Saturday, June 24, 2006

Amazon Organic Groceries

What do those three words have in common? Not much...until recently.

Amazon has now launched an online grocery service for bulk non-perishable goods. This is a move that takes direct aim at the customers of places like Sam's Club and Costco. Given the fact that Sam's Club(part of WalMart) is anti-union, offers low pay and poor benefits in addition to being a BigBox drive-to-only, environmentally unfriendly store, it might be better to buy through Amazon where at least the people paid to deliver it to you are paid fairly. On the otherhand, there's Costco which still has all the problems of being a bigbox store but it does pay workers fairly and give decent benefits.

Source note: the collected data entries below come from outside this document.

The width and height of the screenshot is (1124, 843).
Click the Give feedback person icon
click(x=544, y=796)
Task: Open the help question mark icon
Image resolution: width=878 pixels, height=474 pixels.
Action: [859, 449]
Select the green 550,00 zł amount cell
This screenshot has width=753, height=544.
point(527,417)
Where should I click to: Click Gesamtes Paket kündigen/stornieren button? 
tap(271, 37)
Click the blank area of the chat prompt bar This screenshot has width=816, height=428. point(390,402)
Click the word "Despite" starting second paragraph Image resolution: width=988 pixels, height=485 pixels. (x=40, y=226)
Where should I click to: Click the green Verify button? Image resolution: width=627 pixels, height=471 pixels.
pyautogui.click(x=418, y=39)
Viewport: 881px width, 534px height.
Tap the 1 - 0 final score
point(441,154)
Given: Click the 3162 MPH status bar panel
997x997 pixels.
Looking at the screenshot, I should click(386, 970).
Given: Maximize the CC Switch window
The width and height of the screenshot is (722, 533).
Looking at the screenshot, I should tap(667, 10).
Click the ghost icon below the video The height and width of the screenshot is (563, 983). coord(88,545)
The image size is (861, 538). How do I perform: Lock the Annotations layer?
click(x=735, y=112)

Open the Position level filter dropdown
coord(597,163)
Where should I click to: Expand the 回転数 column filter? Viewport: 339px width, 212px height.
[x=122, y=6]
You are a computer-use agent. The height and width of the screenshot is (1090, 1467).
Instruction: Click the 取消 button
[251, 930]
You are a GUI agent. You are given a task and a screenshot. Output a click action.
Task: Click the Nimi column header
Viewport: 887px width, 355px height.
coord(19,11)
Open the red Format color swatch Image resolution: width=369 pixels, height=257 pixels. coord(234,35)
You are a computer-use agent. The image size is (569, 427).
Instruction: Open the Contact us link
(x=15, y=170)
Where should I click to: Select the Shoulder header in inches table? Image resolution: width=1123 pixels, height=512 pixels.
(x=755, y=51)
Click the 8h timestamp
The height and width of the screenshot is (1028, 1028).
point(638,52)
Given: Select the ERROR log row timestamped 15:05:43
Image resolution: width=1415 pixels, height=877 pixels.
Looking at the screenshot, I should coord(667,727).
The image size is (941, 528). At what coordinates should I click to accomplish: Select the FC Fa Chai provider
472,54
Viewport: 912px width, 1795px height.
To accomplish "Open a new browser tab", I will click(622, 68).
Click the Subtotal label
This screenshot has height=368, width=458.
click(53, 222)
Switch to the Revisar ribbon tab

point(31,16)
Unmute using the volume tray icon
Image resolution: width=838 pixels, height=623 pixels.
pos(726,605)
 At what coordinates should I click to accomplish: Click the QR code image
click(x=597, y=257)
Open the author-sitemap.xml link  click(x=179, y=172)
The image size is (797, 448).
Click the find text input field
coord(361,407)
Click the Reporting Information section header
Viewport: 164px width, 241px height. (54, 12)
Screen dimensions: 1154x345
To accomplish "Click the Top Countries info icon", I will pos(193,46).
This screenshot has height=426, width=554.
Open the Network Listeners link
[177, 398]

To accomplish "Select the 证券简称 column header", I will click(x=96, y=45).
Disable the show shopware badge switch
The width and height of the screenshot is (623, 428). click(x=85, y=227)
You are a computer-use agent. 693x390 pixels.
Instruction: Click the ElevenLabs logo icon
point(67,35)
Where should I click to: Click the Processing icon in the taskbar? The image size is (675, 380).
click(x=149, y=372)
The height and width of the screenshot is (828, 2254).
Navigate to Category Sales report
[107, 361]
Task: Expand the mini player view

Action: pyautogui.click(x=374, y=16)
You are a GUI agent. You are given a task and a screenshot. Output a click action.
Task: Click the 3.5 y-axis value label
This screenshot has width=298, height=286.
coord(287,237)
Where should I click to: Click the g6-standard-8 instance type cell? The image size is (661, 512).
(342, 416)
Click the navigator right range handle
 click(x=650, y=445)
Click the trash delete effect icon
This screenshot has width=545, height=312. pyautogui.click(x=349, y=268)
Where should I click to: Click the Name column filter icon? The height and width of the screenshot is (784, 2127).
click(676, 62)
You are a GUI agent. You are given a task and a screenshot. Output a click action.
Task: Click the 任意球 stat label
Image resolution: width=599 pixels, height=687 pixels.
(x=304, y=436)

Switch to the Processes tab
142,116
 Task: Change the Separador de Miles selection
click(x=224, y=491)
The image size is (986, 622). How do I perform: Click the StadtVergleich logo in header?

My vote between Sam's Club, Costco and Amazon? None of the above.

The way to buy bulk is at your local co-op in bins not 80 individual packages put into one big package produced by one huge company and sold to you by another huge company.

The entire article follows:
Shopping outside the box

June 21, 2006
In an earlier column, I answered a reader's question regarding online grocery shopping with local supermarkets. Yes, it is possible to save money because online grocery services provide most of the same products as a grocery store, they feature sale items, offer their own coupons and many will even accept traditional grocery coupons.

Best of all, by avoiding walking in the store you limit impulse purchases, which can be the downfall of even the most disciplined grocery shopper. With the busy schedules of most families, online grocery shopping can save valuable time and even gasoline costs.

Now there is another interesting online grocery shopping option. Think of it as the warehouse club concept — online. Amazon has entered the online grocery shopping business by offering nonperishable items in bulk at bargain prices. I recently read an article about the great bargains provided by this service, so I had to check it out.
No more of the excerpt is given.